CATALOG DESCRIPTION:

Significance of materials. Occurrence of raw materials. Scientific and engineering principles relevant to materials production and processing. Methods for production of major materials.

COURSE PREREQUISITES:

Upper division standing in engineering or science. Undergraduate thermodynamics course.

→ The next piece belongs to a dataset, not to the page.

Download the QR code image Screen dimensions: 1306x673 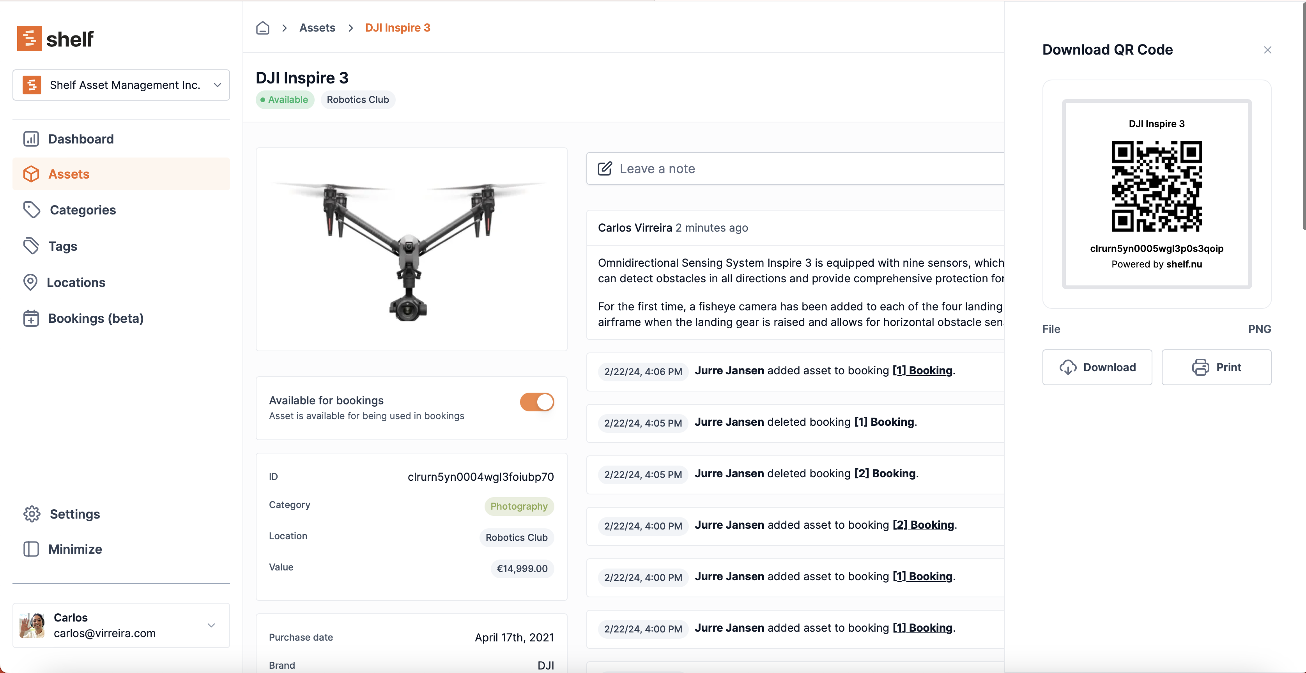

PREREQUISITE KNOWLEDGE AND/OR SKILLS TEXTBOOK(S) AND/OR OTHER REQUIRED MATERIAL:

Required text: James W. Evans and Lutgard C. De Jonghe, The Production and Processing of Inorganic Materials, TMS, Warrendale, PA, 2002.

COURSE OBJECTIVES:

  • Illustrate the application of thermodynamics, kinetics, process engineering and solution chemistry/electrochemistry in producing materials.
  • Outline the technology for the production and primary processing of the major structural metals, semiconductor grade silicon, glass and selected advanced.
  • Learn interrelation of energy, the environment and economics in materials processing.
  • Learn how to apply existing processing principles to process new materials, and how to modify existing materials processing routes to improve their sustainability and environmental impact.


DESIRED COURSE OUTCOMES:

  • Knowledge of the economic and environmental significance of materials and their occurrence in nature.
  • Ability to calculate the composition of a system at chemical equilibrium from thermodynamic data; knowledge of the concepts of activity, activity coefficient.
  • Knowledge of how Gibbs’ free energy of reaction determines the extent to which a reaction takes place, how to use Ellingham and predominance diagrams; the limitations of thermodynamics.
  • Knowledge of how reaction rates are defined, rate equations and how obtained, and how reaction rates depend on temperature.
  • Knowledge of the role of mass transfer in reactions and the concept of a rate controlling step.
  • Ability to classify unit operations used in producing materials, to perform material and enthalpy balances; understanding how processes/furnaces are heated and controlled.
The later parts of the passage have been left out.